In our recent exchange of letters we touched upon various issues, which, however, I consider not as essential as the ones I’ll mention in the present letter.

You see, there are some fundamental issues regarding your religion, Islam, which make me adopt a very negative attitude toward it — an attitude that I don’t have toward Christianity, Hinduism, or any other religion, even though I am an atheist. If we don’t talk directly about those fundamental issues that bother me, I’m afraid we’ll forever keep beating around the bush, which is something I strongly dislike. I’d much prefer to be straightforward with you.

I’d like to emphasize that my dislike is against the foundational principles of Islam, not against the Muslims themselves. I am not against people, but against ideas, and then of some people who hold those ideas. I am not a racist, because race has nothing to do with my concerns. I do not dislike Arabs, or Turks, or any other people that might be predominantly Muslims. In fact, I have some wonderful Turkish friends, and I’m sure I could have excellent Arab friends, too, if I were given the chance. So don’t misinterpret my attitude as being against races,(*) please. It is against ideas, and this is what I’m going to explain.

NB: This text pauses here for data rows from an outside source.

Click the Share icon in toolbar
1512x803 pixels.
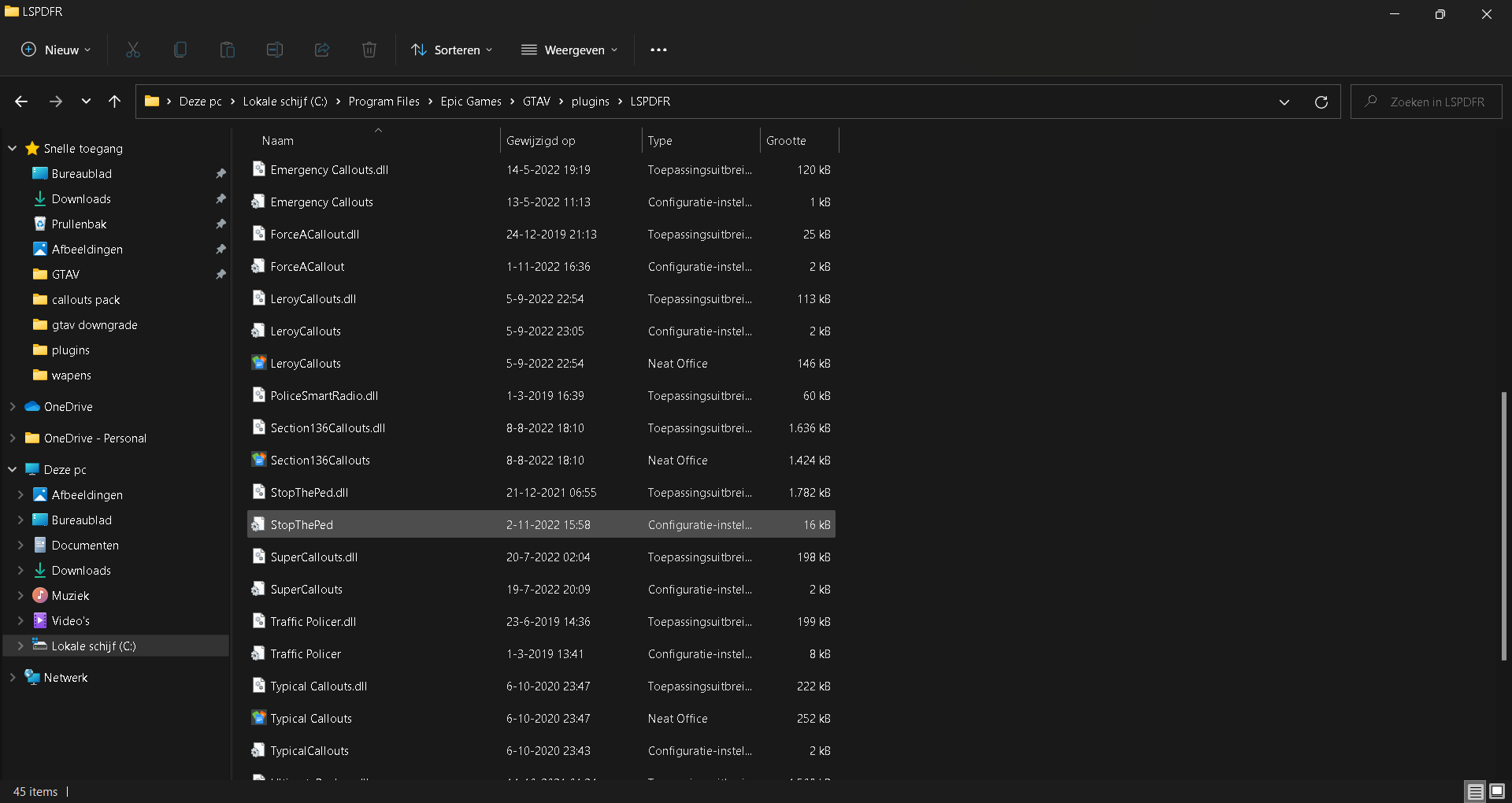click(322, 50)
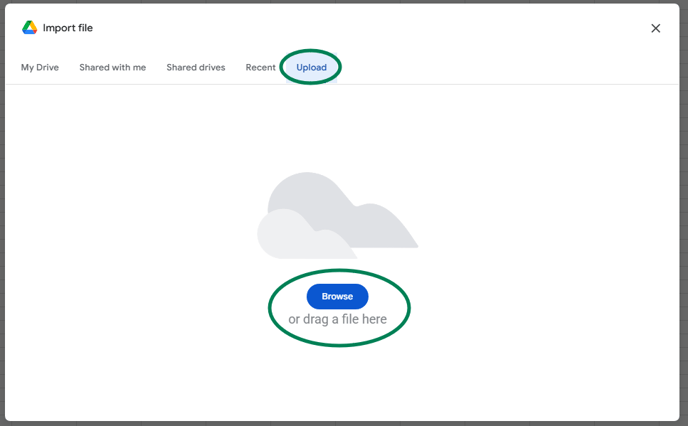Open the Shared with me tab
The image size is (688, 426).
point(112,67)
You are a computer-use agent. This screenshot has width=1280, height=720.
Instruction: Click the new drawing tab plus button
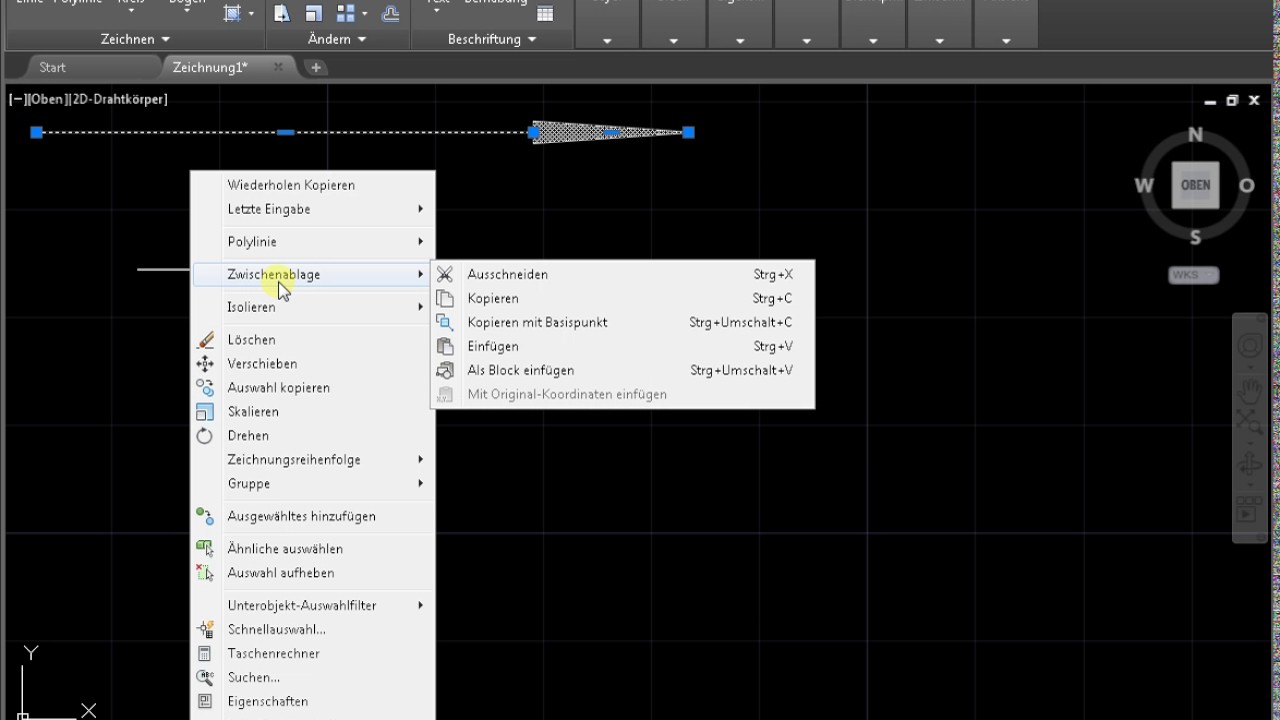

Without further ado, I’ll tell you what — in my opinion — is deeply-deeply troubling me with Islam.

A religion, in my mind, is supposed to be a way of showing to the average person how to be moral; how to be good, acting in morally good ways, helping his or her fellow human beings, so that everybody benefits from such goodness.

Parenthesis: note that I, as an atheist, don’t need religion to tell me what is morally good; I know it. I do what is morally good in my life, and I believe I do it even better than the average religious person. However, I have studied, and spent time thinking about these things deeply. But I don’t expect that everybody on this planet has had much time to do the same. They need some help, some guide in the form of a book, a “manual of morality” of sorts to tell them explicitly that they need to do such-and-such. So, contrary to the opinion of most atheists, in my view religion plays a generally positive role in the world. At least I think its advantages outweigh its disadvantages.

So: a religion must be a guide for morality. Does Islam satisfy this requirement?

On the surface, it appears that it does, because most of you Muslims say that you are peaceful people, and you supposedly intend to act in morally good ways.

But when I look just under the surface, I find the most abhorrent, atrocious, disgusting odor — the odor of corpses — and it comes from the deeds of none other than your most highly revered man: Muhammad, the founder of your religion.

Tell me something, please: isn’t a religious leader supposed to be a “role model”? And, as a role model for your behavior, wouldn’t you require from him to be absolutely perfect, absolutely clean in a moral sense? — to have shown with his behavior only how to deal with other people kindly, in morally good ways?

What does Muhammad show us with his behavior?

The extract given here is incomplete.